In a Chicago Tonight interview with Carol Marin a few minutes ago, mostly about the CPS teacher’s planned wildcat strike this Friday, CPS CEO Forrest “Les” Claypool had a bit about the budget negotiations with Governor Bruce Rauner, who must be livid he can’t get the same state-wrecking applause that Governors Walker, Snyder, Scott, et al get. I wasn’t taking notes, so this isn’t exact, but Claypool said more than once that Rauner was “standing in the schoolhouse door” blocking student’s education. Considering that African-American students make up 40% of the CPS student body, and Hispanics another 45%, the direct George Wallace reference is an atomic bomb.
(Marin asked if Messers. Cullerton and Madigan were also standing in that door, but Claypool skillfully demurred.)
I don’t know if a wildcat strike with the intention of forcing Governor Rauner’s hand is the best tactic. Claypool argued with some success that despite contract issues, teachers and the board should present a unified front against Rauner, but that’s a line that is always used, especially against teachers. A strike is never right, because of the children. Activism hurts the children. Never mind that CPS teachers are striking to help the children (and yes, themselves, but better-paid teachers and better-funded schools do just that): the bosses can always use the same cudgel.

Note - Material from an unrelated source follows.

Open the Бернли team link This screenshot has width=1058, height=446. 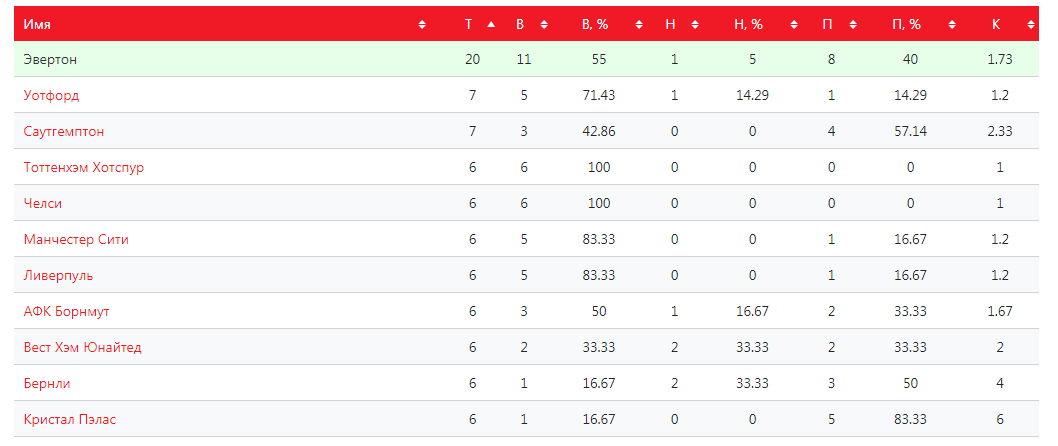coord(47,383)
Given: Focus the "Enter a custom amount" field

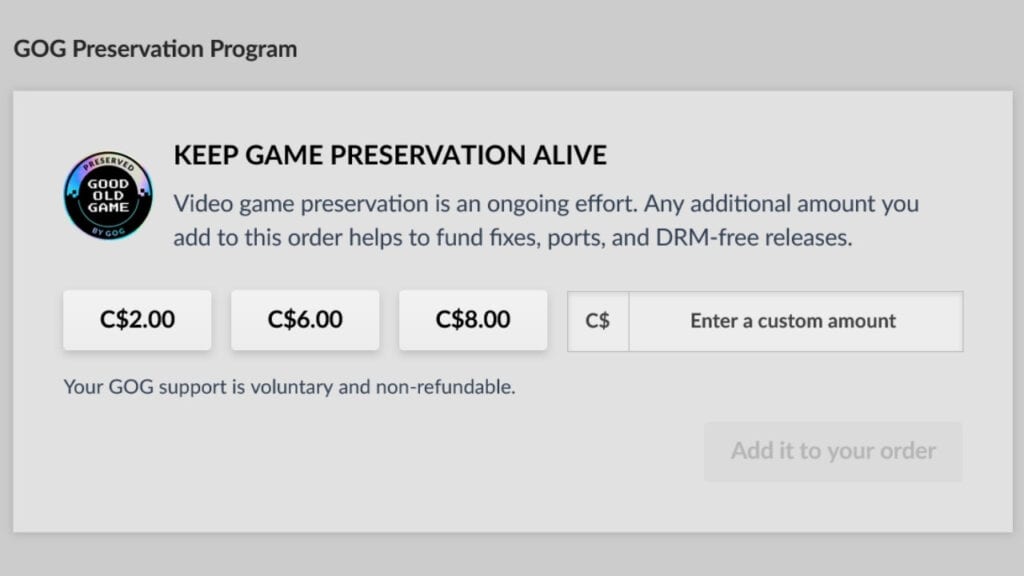Looking at the screenshot, I should (794, 321).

So yes, while I think Friday’s movement will be ineffective at best, and make the teachers look like the agents of chaos, the truth is they will be blamed no matter what. They’ll be blamed if they sit like docile daffodils, and they’ll be blamed if they stand up and speak. Scott Walker helped break the dam in terms making teachers the vicious and greedy outsiders, but the pressure had been building behind that dam for decades. Once urban areas became schools largely for minorities, the idea of teachers agitating on behalf of their students was lumped into the rest of the culture wars. In this sense, Claypool’s allusion to George Wallace was closer than it initially appeared.